I’m watching for some common themes running through both the practice and the thinking, and it looks to me that we’re off to a wonky start. That’s no different from what I saw on PLENK2010# as participants tried to get a sense of what to do and how to interact, but I want to trace down that wonkyness, try to characterize it.
Here’s Mike Driscoll taking notes on chapters in Rettberg and posting them on Diigo:
CHAPTER ONE – WHAT IS A BLOG?
–to understand, gotta read them. – wonderful.
–analogy – watching TV series
–cumulative process – most posts pressupose some knowledge of hx of blog and fit into larger story.
and he raises a point that’s calling out for discussion and work
–says online diarists and bloggers use writing as mirror to see self more clearly and “construct themselves as subjects in digital society,” but also as a veil that will always conceal much of life from reader.
–MY THOTS: what the hell is “construct themselves as subjects in a digital society??”
–why do this online??? –just keep friggin’ journal! –or see therapist??
Here’s Posted Note on closing his Facebook account.

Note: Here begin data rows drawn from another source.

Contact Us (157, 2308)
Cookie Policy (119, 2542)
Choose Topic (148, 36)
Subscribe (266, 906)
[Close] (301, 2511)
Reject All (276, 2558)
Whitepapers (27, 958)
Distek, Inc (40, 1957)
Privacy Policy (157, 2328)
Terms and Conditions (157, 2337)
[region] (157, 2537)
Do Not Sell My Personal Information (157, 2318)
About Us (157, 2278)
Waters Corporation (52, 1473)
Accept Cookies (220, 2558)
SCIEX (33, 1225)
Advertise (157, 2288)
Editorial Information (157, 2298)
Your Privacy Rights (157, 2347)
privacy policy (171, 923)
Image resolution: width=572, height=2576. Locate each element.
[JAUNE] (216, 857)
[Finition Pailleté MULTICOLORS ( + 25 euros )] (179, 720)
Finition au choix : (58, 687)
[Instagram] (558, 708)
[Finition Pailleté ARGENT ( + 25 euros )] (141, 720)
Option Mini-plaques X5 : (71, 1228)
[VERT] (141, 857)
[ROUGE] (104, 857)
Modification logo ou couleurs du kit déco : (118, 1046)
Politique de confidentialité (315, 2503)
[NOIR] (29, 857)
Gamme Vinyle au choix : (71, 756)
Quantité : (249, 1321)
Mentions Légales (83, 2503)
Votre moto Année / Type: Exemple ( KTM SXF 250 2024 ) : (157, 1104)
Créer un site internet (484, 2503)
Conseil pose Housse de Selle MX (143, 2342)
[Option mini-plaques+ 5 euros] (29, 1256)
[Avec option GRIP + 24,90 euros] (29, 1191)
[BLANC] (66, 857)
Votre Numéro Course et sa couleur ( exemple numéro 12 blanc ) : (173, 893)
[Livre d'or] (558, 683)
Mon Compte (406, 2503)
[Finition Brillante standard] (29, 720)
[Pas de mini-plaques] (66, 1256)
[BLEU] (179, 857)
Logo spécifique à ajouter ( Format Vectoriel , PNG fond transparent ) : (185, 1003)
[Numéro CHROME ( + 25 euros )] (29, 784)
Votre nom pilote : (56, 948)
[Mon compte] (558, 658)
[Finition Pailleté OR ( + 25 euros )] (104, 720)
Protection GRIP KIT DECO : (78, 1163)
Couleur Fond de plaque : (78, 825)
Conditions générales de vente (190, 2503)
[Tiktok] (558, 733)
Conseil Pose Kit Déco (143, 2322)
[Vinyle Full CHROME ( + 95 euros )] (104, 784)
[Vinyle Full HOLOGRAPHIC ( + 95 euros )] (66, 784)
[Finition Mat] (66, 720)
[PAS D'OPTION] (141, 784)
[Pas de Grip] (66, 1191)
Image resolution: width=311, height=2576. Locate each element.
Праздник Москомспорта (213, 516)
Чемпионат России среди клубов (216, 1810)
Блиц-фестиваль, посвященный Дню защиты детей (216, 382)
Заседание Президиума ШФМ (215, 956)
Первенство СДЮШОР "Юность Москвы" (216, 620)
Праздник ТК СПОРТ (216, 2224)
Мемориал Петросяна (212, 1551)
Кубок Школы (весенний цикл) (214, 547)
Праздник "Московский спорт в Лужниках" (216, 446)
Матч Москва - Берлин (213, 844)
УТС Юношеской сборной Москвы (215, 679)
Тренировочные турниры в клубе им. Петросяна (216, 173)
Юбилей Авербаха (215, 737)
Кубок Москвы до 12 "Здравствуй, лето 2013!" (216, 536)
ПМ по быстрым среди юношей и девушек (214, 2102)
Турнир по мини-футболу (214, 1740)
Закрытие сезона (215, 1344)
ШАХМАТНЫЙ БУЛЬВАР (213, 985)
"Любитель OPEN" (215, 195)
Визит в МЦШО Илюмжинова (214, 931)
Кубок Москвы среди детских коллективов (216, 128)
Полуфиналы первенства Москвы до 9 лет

First, I fear that employers looking at my Facebook will see my as unfit to hold any sort of responsibility. Facebook has painted a slanted portrait of my life. The only time I appear in photos is when I’m at a party. I rarely find my way in front of a camera when I’m sober. The result? Looking through my Facebook pictures, someone would assume I was a sloppy drunk who does nothing but attend theme parties. Instead of sorting through the photos and untagging the ones that have a beer in them, I’m choosing to delete my account. Keeping it would leave me with about six photos and a list of friends, most of which I can hardly remember.
There are two comments on the post – but there is also a connection between what Rettberg writes about digital identity (chap 3?) – which Mike Driscoll mentions in his notes – and MLChambers’s concern about that digital identity. MLChambers’s post even details how a digital identity gets constructed: “I rarely find my way in front of a camera when I’m sober. The result? Looking through my Facebook pictures, someone would assume I was a sloppy drunk who does nothing but attend theme parties.” That, in turn, complicates idea that identity is intentionally constructed. I think dana boyed argues that that weblogs and Facebook puts us on show and so makes us more aware of how we present our selves, but MLChambers adds an extra angle: the opportunity for creating a performance is skewed. (danah boyd looks into constructions of identities here.)
I have two tracks I might follow at this point: I can look at how participants are creating and managing identities as they make their first posts online. Or continue to catalog the themes that are occurring. Both, I think.
But what I’m seeing is that the posts of these first two weeks are light on bringing forward ideas about blogging itself – those topics that Mike D outlines on Diigo. Some “bird here” phatic signals, and demonstrations of identity and common interests (see Jadelowl and Muse’s comment). And here’s a post identifying the context of the blogging as “for class.” This is also another instance of dumping Facebook (different reasons) and shifting to other social networking circles – a shift that Zach comments on. It’s curious to see the relationship between Facebook and these other means (blogging and twitter) being sketched out.
Lots from the twitter stream, and some with meta communication. Advice. Lots of it. Some leading to tutorials (WordPress requires authors to approve first time commentors, others links to resources, all getting a sense of how the system is intertwingled. (< I am unduly proud of this link.) Some requests for help (A Partitioned Blog?). A couple of resources on technology. Links to blogs, one via the 2010 bloggies. This last one opens a discussion on how blogs have become an industry, commercialized. Or not. Take it back to Rettberg, chap 1 and 2.
Again: A lot of this is “bird here!” Checking out the system. Building the infrastructure. Testing the water. Drawing people to twitter streams and weblogs to show them what you’ve been doing in your space, to see what the backgrounds are, and who’s following who.
Anyone want to consider these matters? Goes to Rettberg chap 3 on strong and weak links. Diagrams, notes …
So, here’s my thesis for the day morning: Individually, the postings show fragments. Take those fragments together and I can see playing out some of the phenomena of blogging and social media in general that Rettberg mentions.